In the face of this intensified attack, the CITU has called upon Indian workers, especially industrial workers, to stand strong in solidarity with the striking workers and organise massive nationwide protest actions on 16 April 2026 at all industrial units, factory gates, and industrial clusters, raising these justified demands at their respective establishments.

It has called upon workers across the NCR, Haryana (Manesar, Panipat, Sonipat), Rajasthan (Bhiwadi, Neemrana, Alwar), Gujarat (Surat, Hazira), Bihar (Barauni), and other industrial centres to unite in coordinated demonstrations, gate meetings, and other forms of solidarity action against the contract labour system in permanent jobs, starvation wages, inhuman working conditions, anti-worker Labour Codes, and notorious state repression.

The present upsurge, which began on 9 April in Noida Phase-II, has rapidly spread across industrial belts, involving around 40,000–50,000 workers in Noida alone and extending across 6–8 major clusters and over 15 industrial pockets in the NCR. This is part of a wider national wave of struggles – from Barauni and Panipat to Surat and Manesar - continuing the momentum of the historic 12 February General Strike. It is this growing unity that has already compelled the Uttar Pradesh government to announce a hurried wage revision, once again proving that only struggle yields results.

Yet, the so-called wage increase is a sham – far below survival levels. Workers in Uttar Pradesh and Haryana are paid significantly less than in Delhi despite identical living costs. In the face of soaring inflation, the demand for a minimum wage of Rs 26,000 per month is not merely a demand but a necessity.

At the heart of the crisis is the ruthless exploitation of contract workers, who form the majority of the workforce. Paid Rs 10,000–12,000 a month, forced into 10–13 hour workdays, denied double overtime, weekly rest, ESI, PF, bonus, job security, and even basic safety, they are treated as disposable labour. Equal treatment with permanent workers is systematically denied. The much-hyped Labour Codes stand fully exposed as instruments to legalise this exploitation – extending working hours, weakening rights, and institutionalising contractualisation.

The crisis has been further sharpened by global war-driven price rises, with LPG prices for a 1 kg cylinder shooting up from Rs 70 to Rs 400–600 in the black market, alongside steep increases in food and essential commodities. Workers, especially migrants, are being pushed to the brink of survival.

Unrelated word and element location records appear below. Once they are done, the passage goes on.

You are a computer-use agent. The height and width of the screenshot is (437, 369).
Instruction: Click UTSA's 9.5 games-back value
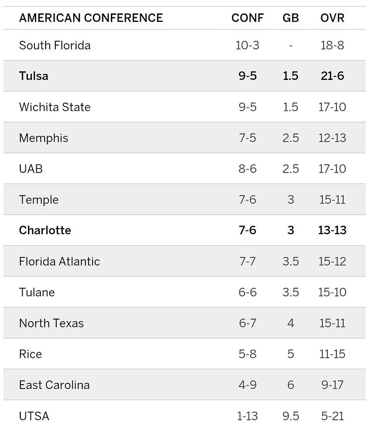tap(290, 416)
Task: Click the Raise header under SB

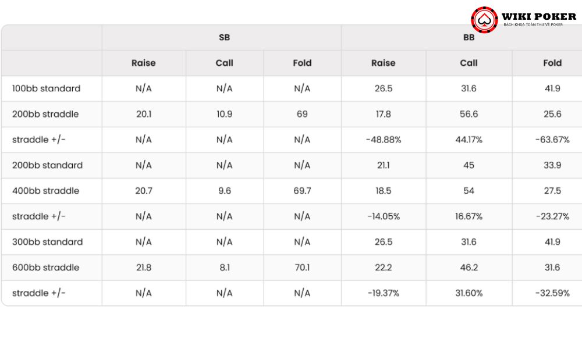Action: (x=143, y=63)
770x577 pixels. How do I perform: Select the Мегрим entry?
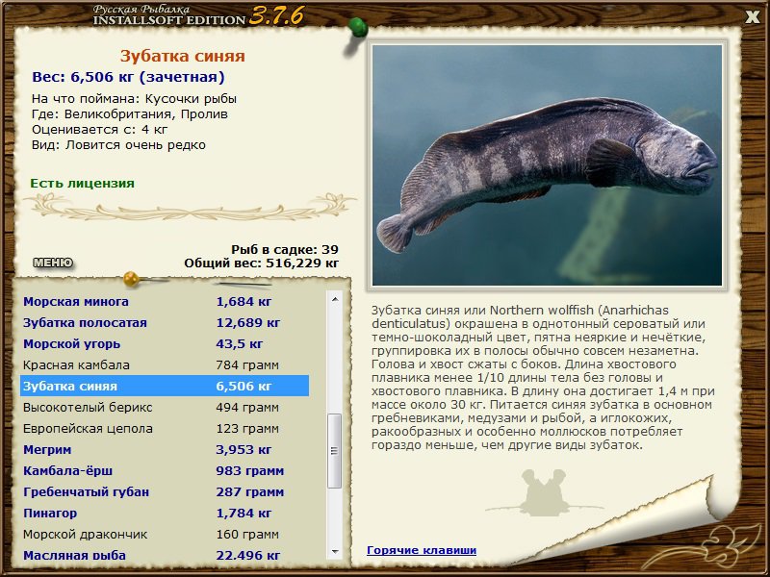(47, 450)
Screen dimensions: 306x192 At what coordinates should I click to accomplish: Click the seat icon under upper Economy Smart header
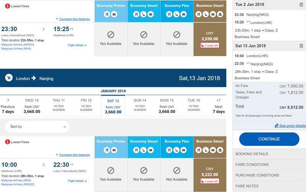pos(143,14)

Instead of addressing these realities, BJP governments have chosen repression and vilification. Over 300–400 workers have been arrested; police have raided workers’ homes and villages, and families have been terrorised. Trade union leaders, including CITU leaders from Noida, have been illegally confined. Women workers have faced brutal assault, and even legal aid has been targeted. Simultaneously, a malicious campaign branding the movement as “external” or “anti-national” is being pushed to delegitimise workers’ struggles.

This explosion is the outcome of years of wage stagnation, non-revision of minimum wages since 2014 in Uttar Pradesh, rising inflation, and systematic suppression of trade union activity in the NCR industrial belt. Workers are now breaking that imposed silence and asserting their rights.

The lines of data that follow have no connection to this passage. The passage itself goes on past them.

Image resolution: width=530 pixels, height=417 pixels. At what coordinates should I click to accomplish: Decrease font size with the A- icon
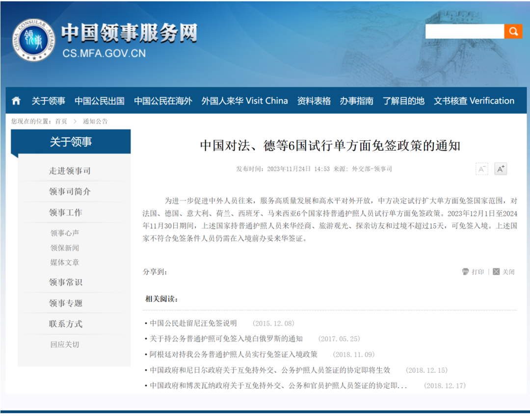tap(481, 168)
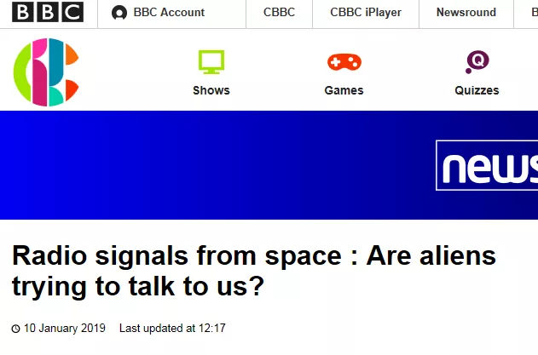The width and height of the screenshot is (538, 355).
Task: Click the BBC logo
Action: point(48,13)
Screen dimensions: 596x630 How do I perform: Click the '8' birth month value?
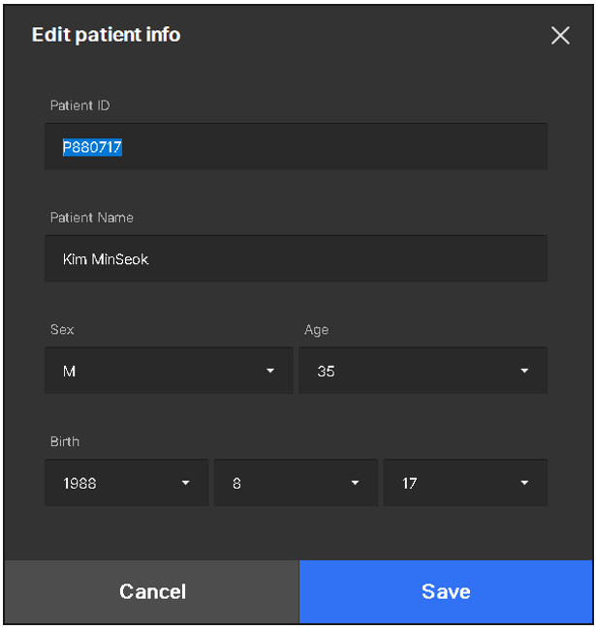(237, 483)
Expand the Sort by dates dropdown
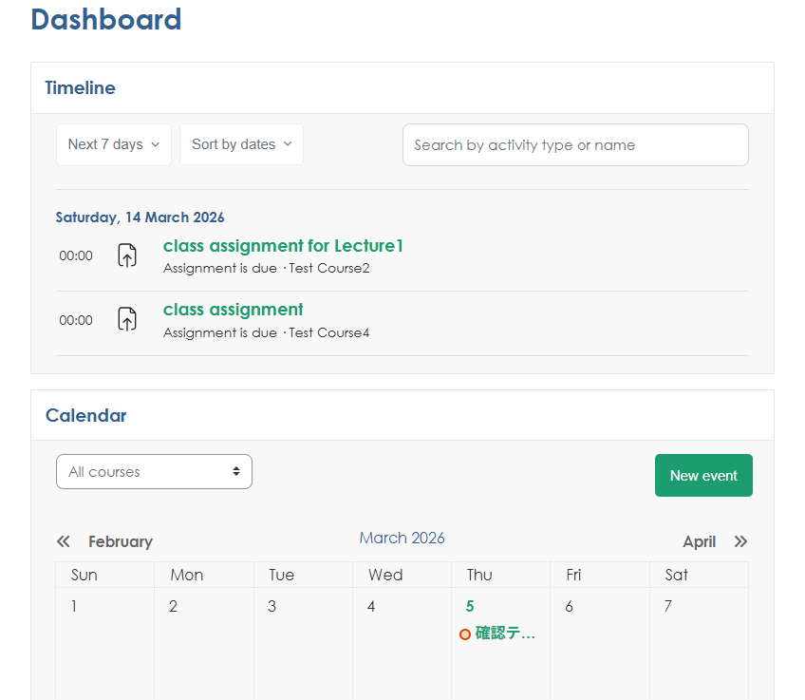The image size is (805, 700). [x=241, y=144]
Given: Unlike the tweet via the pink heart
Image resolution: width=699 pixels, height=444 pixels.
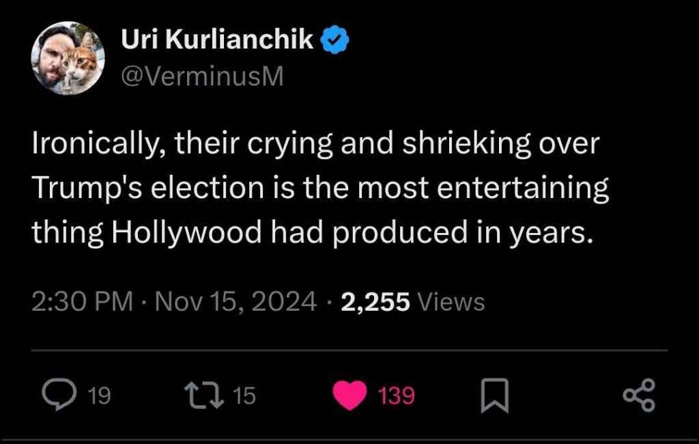Looking at the screenshot, I should tap(351, 396).
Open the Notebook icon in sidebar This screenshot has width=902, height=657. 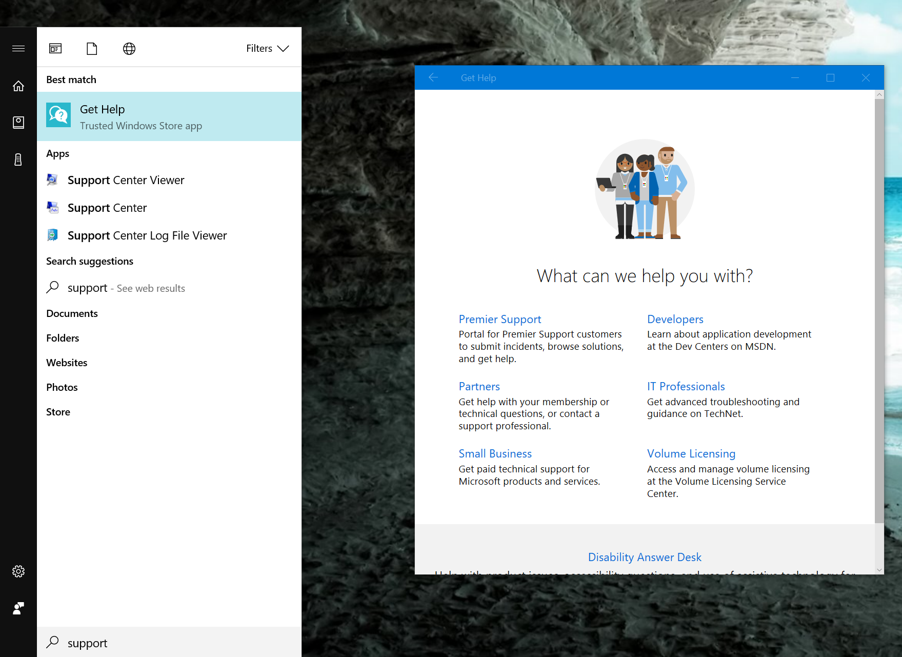coord(18,122)
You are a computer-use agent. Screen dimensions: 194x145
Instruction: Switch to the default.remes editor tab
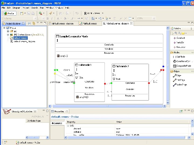(x=90, y=24)
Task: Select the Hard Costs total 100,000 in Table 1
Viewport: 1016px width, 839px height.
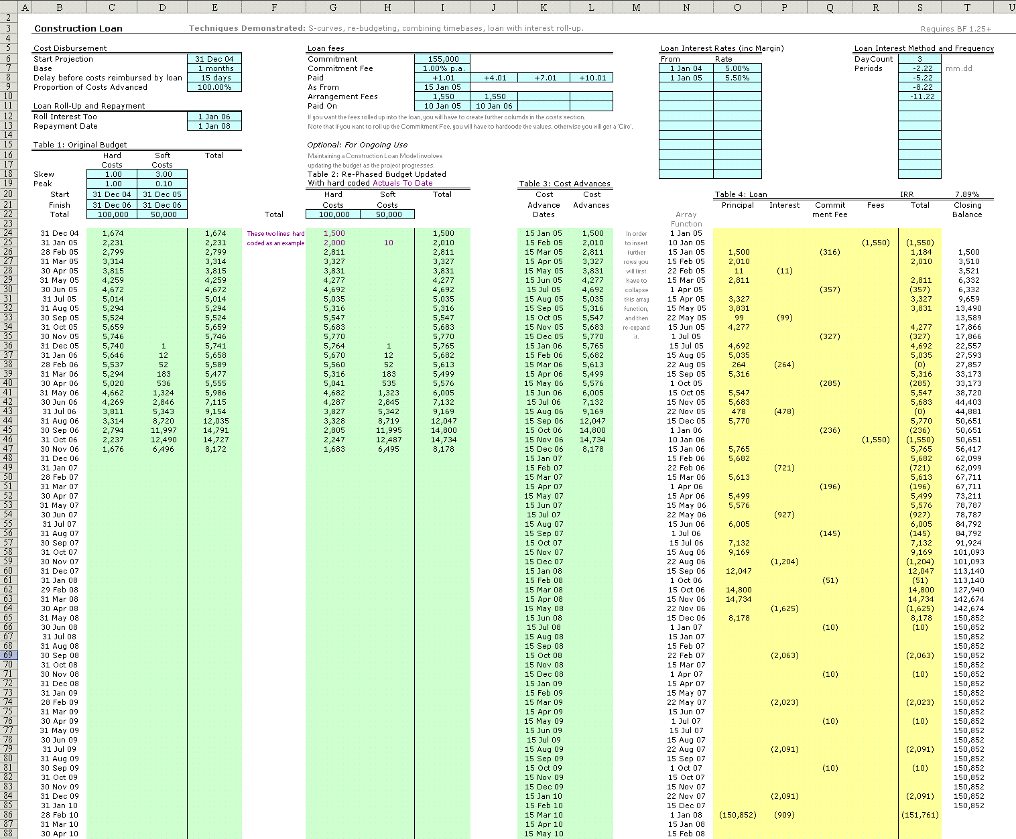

The CITU stands firmly with the struggling workers. It has demanded the immediate and unconditional release of all arrested workers and activists, withdrawal of all false cases, an end to repression, and the lifting of all illegal detentions. It has further demanded immediate tripartite talks with trade unions, urgent convening of the Indian Labour Conference, and implementation of a minimum wage of Rs 26,000 with full statutory benefits, a strict 8-hour workday, double overtime payment, ensured workplace safety, equal treatment of contract workers, affordable LPG, and the abolition of the contract labour system through regularisation.

The message from the ground is clear: repression will not break the working class – it will only strengthen resistance. The unity and strength displayed in recent struggles have already forced concessions; the coming nationwide action will intensify this challenge.

Down with Contract Labour Exploitation!

Defeat Anti-Worker Policies!

Resist Repression – Defend Labour Rights!